ECB'nin sıfır faiz politikası işe yarıyor mu?
SERHAN YENİGÜN-Finansinvest
Avrupa Merkez Bankası'nın (ECB) geçtiğimiz hafta gecelik mevduat faizini %0,25'ten %0'a düşürmesinin ardından bankaya park edilen gecelik mevduat tutarı düne kadar 800 milyar EUR civarında kalmayı sürdürmüştü. Dün itibarıyla 808,5 milyar EUR tutarında olan gecelik depo tutarının dün sabah 324,9 milyar EUR'ya düştüğü açıklandı. Bir gecede oluşan bu 483,6 milyar EUR'luk fark, bankaların ECB'nin geçen haftaki kararının ardından gerçekleştirdikleri ilk rezerv güncellemesinin bu sabaha denk gelmesinden kaynaklanıyor. Bankaların ECB'de rezerv olarak tuttukları miktarın dünden bugüne 112 milyar EUR'dan 540 milyar EUR'ya çıkması nedeniyle mevduat kaleminden çözülen fonların 428 milyar EUR tutarındaki kısmının rezerv hesaplara aktarıldığını görüyoruz. Geriye ise 55 milyar EUR kalıyor.

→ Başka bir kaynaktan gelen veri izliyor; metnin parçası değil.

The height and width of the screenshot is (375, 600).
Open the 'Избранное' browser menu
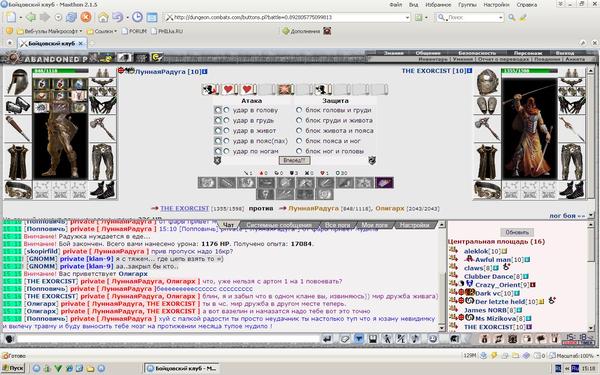coord(438,5)
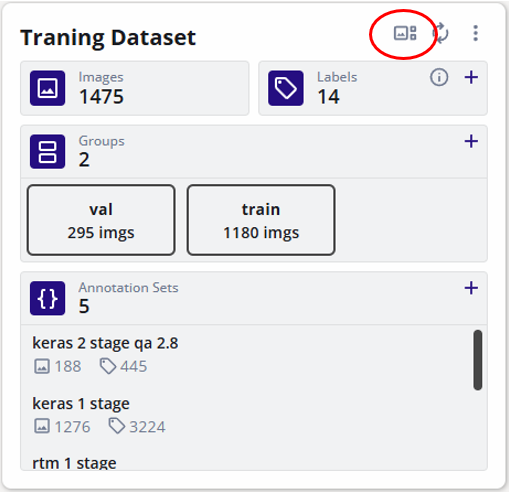Screen dimensions: 509x492
Task: Select the val group card
Action: 101,220
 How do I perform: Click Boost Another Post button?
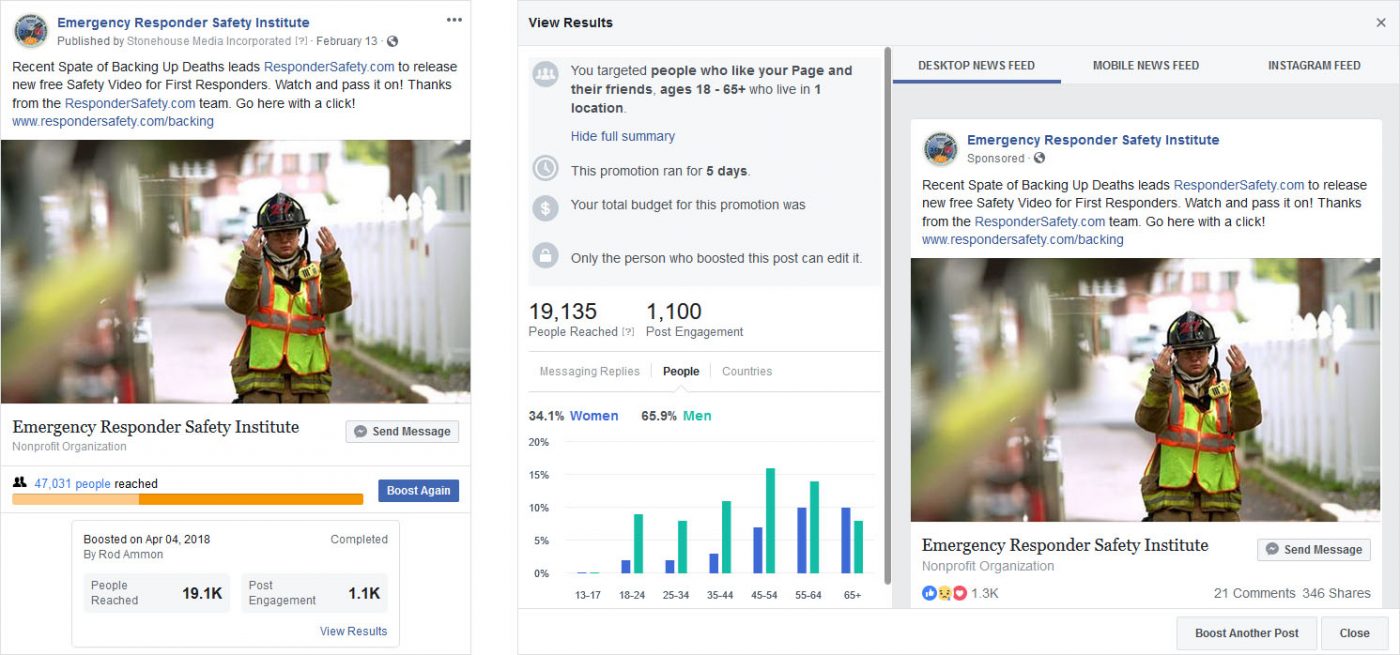pos(1246,633)
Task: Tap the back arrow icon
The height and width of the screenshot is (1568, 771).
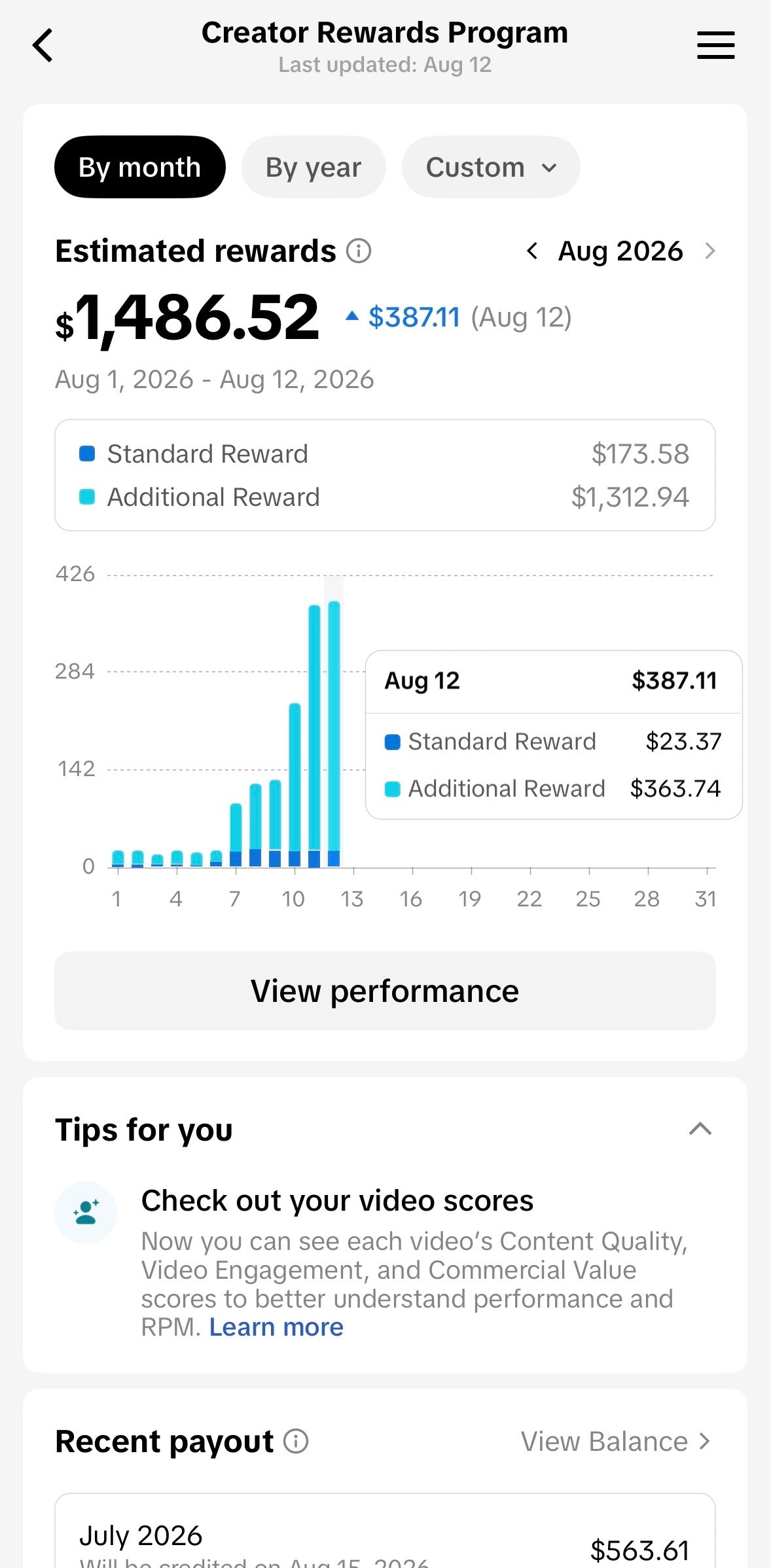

ECB'nin Aralık ve Şubat aylarında LTRO ihaleleri ile Avrupa bankalarına yaklaşık 1 trilyon EUR ucuz kaynak sağlamasının ardından bu fonların büyük bölümünün mali sisteme girmek yerine yine ECB'ye park edilmesi LTRO'ların başarısız olabileceği endişesini doğurmuştu. Bugünkü rakamlar, ECB'nin mevduat faizlerini %0'a indirirken hedeflediği sonuca dönük bir sinyal verebilir. Dün sabah itibarıyla çözülen 483,6 milyar EUR'luk kaynağın (ki bunun 55 milyar EUR'su dolaşıma girmiş olabilir) farklı alanlara plase edildiğini görebiliriz. Mevduattan çözülen toplam fonların önemli bir kısmı Avrupa bankalarında sermaye olarak tutulacaktır. Bir kısmı da Alman tahvilleri gibi güvenli limanlara yönelebilir ki, zaten kısa vadeli Alman tahvillerinin bir süredir negatif faiz oranları ile işlem gördüğünü izliyoruz. Merak edilen ise, ECB'den çözülen bu paranın ne kadarının riskli varlıklara yönlendirilebileceğinde olacak. Hafta başında %7 ve %6 seviyesinde olan 10 yıl vadeli İspanya ve İtalya tahvil faizlerinin dün %6,5 ve %5,7'e düşmesi bu tahvillere de bir miktar kaynağın yönelebildiğini düşündürüyor. ECB'nin hedeflerinden birinin de bu ülkelerin sürdürülemez seviyelere çıkan borçlanma maliyetlerini yatıştırmak olduğunu dikkate alırsak sıfır faiz politikasının işe yaramaya başladığını söyleyebiliriz. Bu konuyla ilgili daha sağlıklı bir yorumda bulunabilmek için birkaç haftalık veriye daha ihtiyaç duyulacaktır.
Bu kaynakların bir kısmının EUR'dan USD başta olmak üzere diğer para birimlerine yönelebileceğini de gözden kaçırmamak gerekiyor. Bu nedenle EUR üzerindeki baskı devam edebilir. Son olarak, Türkiye Sermaye Piyasaları açısından konuyu ele aldığımızda bu fonların bir kısmının TL varlıklara ve diğer gelişmekte olan piyasalara yönelebileceğini de hatırlatalım.